The series aired on Channel 4 in the United Kingdom in 1985.

==Cast==
- Betty White as Joyce Whitman, a sharp-tongued actress
- John Hillerman as John Elliot, Joyce's ex-husband and director of her show
- Georgia Engel as Mitzi Maloney, Joyce's naive best friend/roommate

===Recurring===
- Caren Kaye as Tracy Garrett, Joyce's younger, sexier co-star
- Charles Cyphers as Hugo Muncy, Joyce's hunky stunt double
- Barney Phillips as Fletcher Huff, Joyce's co-star
- Alex Henteloff as Doug Porterfield, a network executive who oversees Undercover Woman

==Episodes==

| No. | Title | Directed by | Written by | Original release date |
| 1 | "Undercover Police Woman" | Bill Persky | David Lloyd | September 12, 1977 |
| 2 | "Mitzi's Cousin" | Doug Rogers | Bob Ellison | September 19, 1977 |
Mitzi convinces Joyce to let Wilma (Janis Paige), her recently divorced cousin, stay with them while she visits Los Angeles, but Wilma ends up falling for John and soon wants to move to Los Angeles.
| 3 | "Make Yourself at Home...Steal Something" | James Burrows | Earl Pomerantz | September 26, 1977 |
While Mitzi throws a surprise party for Joyce, her diamond necklace goes missing.
| 4 | "Doug Gets Fired" | Noam Pitlik | David Lloyd | October 3, 1977 |
| 5 | "We're Not Divorced: Part 1" | Harvey Medlinsky | David Lloyd | October 10, 1977 |
Joyce and John are shocked to find during a tax audit that their divorce was never finalized.

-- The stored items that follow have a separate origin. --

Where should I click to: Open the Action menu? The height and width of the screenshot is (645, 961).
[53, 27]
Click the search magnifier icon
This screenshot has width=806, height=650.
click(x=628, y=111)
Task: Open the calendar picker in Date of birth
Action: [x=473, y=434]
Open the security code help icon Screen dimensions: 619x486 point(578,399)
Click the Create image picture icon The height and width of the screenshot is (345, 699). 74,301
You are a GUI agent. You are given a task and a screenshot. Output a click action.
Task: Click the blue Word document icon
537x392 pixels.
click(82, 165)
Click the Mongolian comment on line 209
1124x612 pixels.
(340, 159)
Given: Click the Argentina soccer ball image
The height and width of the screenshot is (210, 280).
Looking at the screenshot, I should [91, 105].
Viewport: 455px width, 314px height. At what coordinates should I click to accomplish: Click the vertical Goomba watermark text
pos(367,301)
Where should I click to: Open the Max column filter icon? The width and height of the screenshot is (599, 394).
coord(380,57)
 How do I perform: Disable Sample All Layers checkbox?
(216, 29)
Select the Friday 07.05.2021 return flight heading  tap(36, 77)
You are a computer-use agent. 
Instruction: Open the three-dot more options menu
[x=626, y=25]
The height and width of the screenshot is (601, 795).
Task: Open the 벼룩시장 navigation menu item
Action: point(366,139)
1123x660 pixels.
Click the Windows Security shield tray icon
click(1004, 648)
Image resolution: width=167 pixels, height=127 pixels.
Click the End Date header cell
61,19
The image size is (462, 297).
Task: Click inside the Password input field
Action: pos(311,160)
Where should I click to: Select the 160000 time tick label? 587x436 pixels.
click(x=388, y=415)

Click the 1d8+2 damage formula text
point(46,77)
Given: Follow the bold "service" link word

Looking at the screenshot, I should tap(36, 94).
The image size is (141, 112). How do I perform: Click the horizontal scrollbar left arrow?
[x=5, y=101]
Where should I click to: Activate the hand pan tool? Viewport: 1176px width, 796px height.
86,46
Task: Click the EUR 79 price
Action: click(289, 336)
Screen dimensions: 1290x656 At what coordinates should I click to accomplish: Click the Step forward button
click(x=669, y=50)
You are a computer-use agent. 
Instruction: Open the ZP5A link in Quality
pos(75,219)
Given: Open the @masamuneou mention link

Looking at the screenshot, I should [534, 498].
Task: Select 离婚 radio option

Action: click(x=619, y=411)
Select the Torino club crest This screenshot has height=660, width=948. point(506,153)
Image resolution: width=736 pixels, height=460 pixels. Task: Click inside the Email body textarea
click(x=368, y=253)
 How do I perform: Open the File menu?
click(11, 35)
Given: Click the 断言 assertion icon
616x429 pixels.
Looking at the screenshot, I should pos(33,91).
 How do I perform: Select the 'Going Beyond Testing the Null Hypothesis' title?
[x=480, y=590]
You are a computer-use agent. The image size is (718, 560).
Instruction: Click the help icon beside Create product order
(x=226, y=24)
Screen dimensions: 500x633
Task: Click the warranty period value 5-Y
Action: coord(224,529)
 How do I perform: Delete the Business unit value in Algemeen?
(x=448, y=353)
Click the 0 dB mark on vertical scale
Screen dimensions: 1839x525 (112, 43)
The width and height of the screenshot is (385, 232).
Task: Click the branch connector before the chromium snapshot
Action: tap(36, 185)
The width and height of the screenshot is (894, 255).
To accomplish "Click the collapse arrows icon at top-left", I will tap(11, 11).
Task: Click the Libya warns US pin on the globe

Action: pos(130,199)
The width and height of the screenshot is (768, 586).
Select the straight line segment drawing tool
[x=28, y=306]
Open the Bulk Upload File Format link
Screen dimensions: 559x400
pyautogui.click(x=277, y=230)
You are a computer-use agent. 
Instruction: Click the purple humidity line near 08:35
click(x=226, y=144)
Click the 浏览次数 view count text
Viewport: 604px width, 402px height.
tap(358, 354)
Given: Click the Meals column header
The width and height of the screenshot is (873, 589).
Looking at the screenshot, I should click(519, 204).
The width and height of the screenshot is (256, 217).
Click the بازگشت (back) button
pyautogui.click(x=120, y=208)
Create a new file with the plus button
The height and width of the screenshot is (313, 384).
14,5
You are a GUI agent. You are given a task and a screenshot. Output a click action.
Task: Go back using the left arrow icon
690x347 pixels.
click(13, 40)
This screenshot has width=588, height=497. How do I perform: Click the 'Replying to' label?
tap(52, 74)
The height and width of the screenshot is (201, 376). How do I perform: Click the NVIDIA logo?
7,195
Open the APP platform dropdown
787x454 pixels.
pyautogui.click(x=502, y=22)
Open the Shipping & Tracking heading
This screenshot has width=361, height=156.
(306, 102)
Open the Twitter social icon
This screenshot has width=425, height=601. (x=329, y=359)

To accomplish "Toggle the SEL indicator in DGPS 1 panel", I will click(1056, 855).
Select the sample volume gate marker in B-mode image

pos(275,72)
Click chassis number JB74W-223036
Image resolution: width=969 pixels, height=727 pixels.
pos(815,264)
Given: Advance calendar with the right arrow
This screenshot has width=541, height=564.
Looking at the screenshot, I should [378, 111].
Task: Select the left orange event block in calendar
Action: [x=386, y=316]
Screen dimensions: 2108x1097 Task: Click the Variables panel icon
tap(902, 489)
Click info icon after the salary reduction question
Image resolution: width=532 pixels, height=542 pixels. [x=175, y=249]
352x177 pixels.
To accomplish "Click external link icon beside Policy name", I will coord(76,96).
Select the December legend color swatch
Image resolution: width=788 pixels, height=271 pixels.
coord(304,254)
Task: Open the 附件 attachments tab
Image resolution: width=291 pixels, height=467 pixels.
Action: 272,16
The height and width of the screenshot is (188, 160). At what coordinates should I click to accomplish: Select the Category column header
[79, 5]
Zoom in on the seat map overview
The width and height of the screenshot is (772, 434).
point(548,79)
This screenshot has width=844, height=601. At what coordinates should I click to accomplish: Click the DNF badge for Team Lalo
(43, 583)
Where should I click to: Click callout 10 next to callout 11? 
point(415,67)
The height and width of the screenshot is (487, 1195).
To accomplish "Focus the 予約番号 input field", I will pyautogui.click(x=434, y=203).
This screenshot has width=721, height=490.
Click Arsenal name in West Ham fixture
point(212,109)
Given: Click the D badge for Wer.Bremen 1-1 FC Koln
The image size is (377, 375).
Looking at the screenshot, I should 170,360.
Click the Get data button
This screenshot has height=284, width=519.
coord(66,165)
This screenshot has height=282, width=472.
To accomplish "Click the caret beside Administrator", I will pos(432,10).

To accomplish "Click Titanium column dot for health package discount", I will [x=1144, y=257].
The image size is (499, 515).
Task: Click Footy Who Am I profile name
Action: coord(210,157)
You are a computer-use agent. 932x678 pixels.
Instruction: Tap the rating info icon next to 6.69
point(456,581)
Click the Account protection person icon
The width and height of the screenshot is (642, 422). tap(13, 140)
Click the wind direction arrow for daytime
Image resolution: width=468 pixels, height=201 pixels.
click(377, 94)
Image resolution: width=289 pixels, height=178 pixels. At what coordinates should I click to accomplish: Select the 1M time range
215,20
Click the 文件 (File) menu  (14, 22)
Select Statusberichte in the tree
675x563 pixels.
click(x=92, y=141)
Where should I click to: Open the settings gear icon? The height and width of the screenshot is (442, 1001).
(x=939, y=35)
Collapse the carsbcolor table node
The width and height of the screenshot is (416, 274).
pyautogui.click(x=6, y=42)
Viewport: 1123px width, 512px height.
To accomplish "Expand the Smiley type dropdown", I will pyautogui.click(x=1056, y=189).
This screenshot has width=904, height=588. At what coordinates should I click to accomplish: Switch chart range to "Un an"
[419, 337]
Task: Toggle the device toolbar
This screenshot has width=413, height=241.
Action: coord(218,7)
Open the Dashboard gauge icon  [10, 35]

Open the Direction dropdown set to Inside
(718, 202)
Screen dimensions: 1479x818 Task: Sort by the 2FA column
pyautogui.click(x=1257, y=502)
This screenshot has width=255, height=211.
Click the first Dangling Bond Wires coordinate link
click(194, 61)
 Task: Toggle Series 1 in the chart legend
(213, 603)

Meanwhile, Joyce is upset when Tracy writes a script for the show that makes her look bad.
| 6 | "We're Not Divorced: Part 2" | Harvey Medlinsky | David Lloyd | October 17, 1977 |
| 7 | "Mitzi's Jealousy" | Doug Rogers | David Lloyd | October 24, 1977 |
| 8 | "Good Night, Sweet Fletch" | Burt Brinckerhoff | Glen Charles & Les Charles | October 31, 1977 |
| 9 | "John's Mother" | James Burrows | Dale McRaven | November 7, 1977 |
John's mother (Elizabeth Kerr) comes to visit her son. Because she does not know about John and Joyce's divorce, they have to pretend to be a happy couple for her.
| 10 | "Joyce, The Matchmaker" | Jay Sandrich | David Lloyd | November 14, 1977 |
| 11 | "Joyce's Wedding" | Burt Brinckerhoff | Bill Idelson | December 12, 1977 |
When Joyce begins dating a race car driver (Philip Carey), John suspects he is using her to break into show business.
| 12 | "Fletcher's Decision" | Noam Pitlik | Sheldon Bull | December 19, 1977 |
Joyce and Mitzi have Fletcher and his wife Marian (Florence Halop) as houseguests while their home is being repainted. However, the couple soon overstays their welcome.
| 13 | "Play Misty for John" | James Burrows | Earl Pomerantz | January 2, 1978 |
| 14 | "The Stunt Woman" | Noam Pitlik | David Lloyd | January 9, 1978 |
A rumor begins that Undercover Woman may be cancelled, but Joyce initially dismisses it. When Doug discovers the rumor is correct, Joyce throws a party to convince the network heads to save the show. Meanwhile, Hugo is upset that John has hired a stunt woman for Tracy and believes her hiring caused bad luck that got the show cancelled.